Again something that stayed with me and I hated that it held such impact. Advice I needed but didn’t take. I pushed it WAY too far at the birthing center. I should have transferred much sooner. And then I pushed it too far with the actual pushing at the hospital.

Yes, looking back, I do wish I had just done my first birth at a hospital. If I ever birth again, I won’t go the birthing center or home birth route. Do I want it? Yes. Is it done safely with most people? Yes. But I have the confirmation in my bones and my history now— it’s not my path.

——-

I’m definitely not beating myself up.

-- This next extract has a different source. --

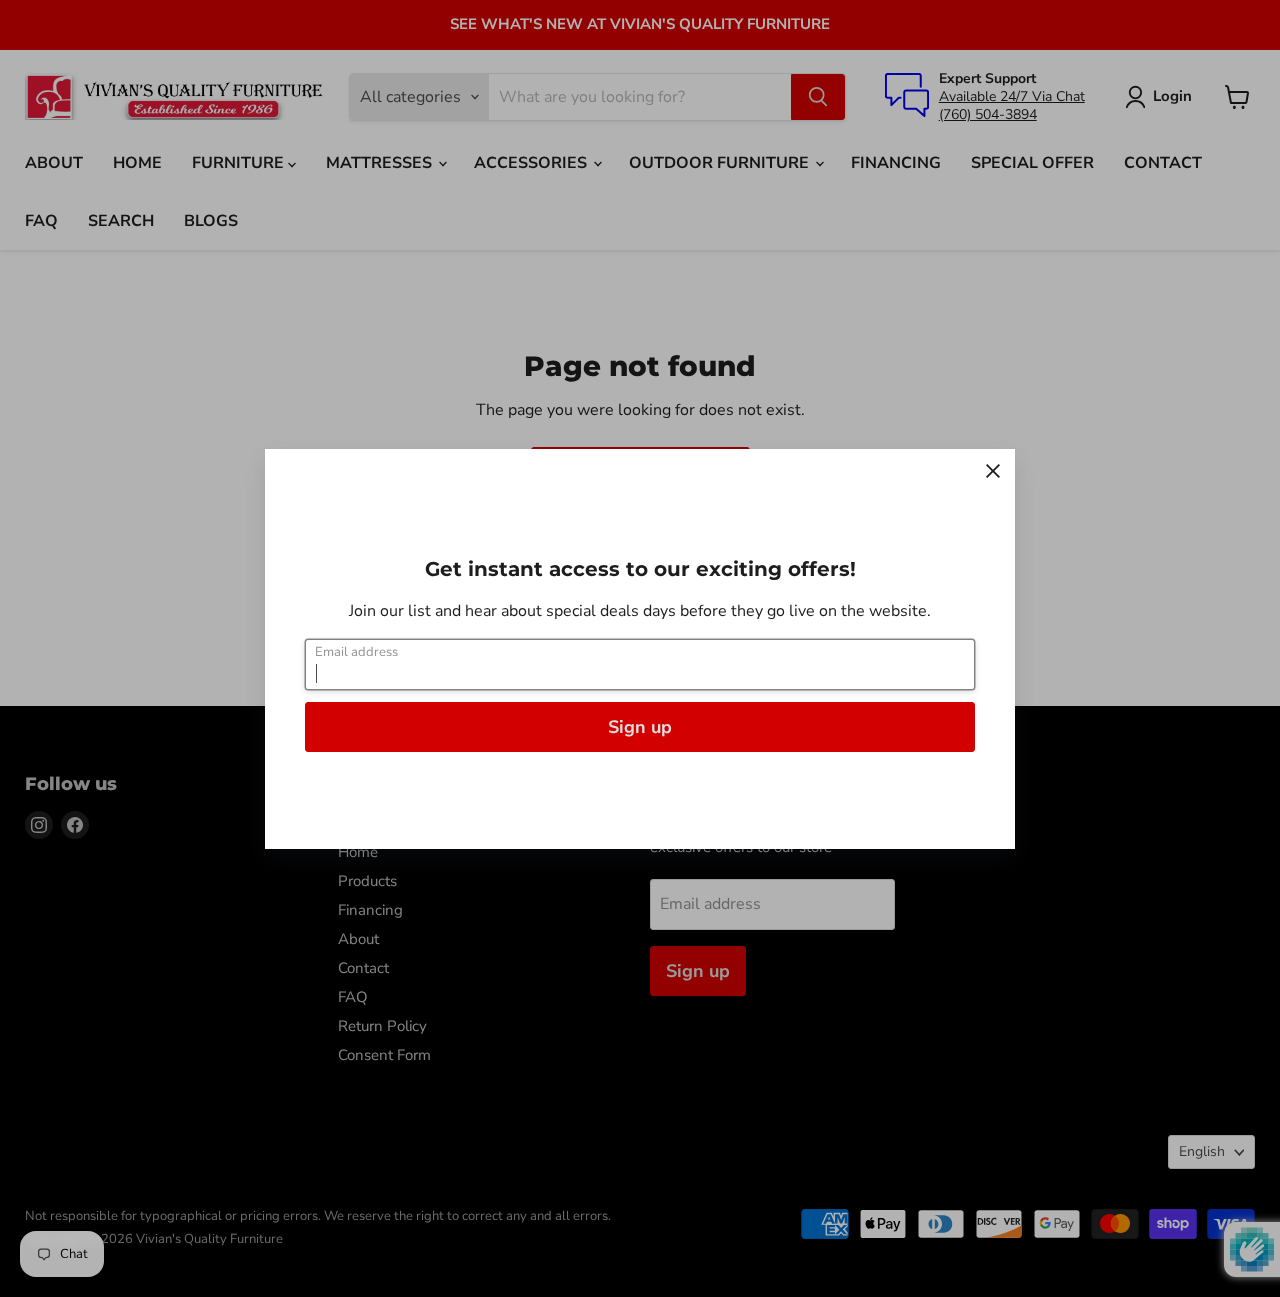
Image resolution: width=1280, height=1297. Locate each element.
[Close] (993, 471)
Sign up (640, 727)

I’m looking in the mirror daily and telling myself I love you, I get why you endured that but I’m also going to make damn sure that lessons were learned here. I am equipped with more knowledge and experience now.

No blame, I mean I didn’t know how things would turn out. But accountability? Yes. A necessary if I ever want to move on. No one is perfect, we’re all doing our best.

I needed lessons in surrender and trusting myself and God more.

Man did I learn that lesson.

And now I release it and continue to heal. With my precious boy by my side. With a strong husband, sweet family, amazing friends, cool internet besties— despite this trial, life is still good. I won’t spend it mad at myself. I grieve, I cry, I wince in pain— and then I make jokes so that I don’t lose track of the joy around me.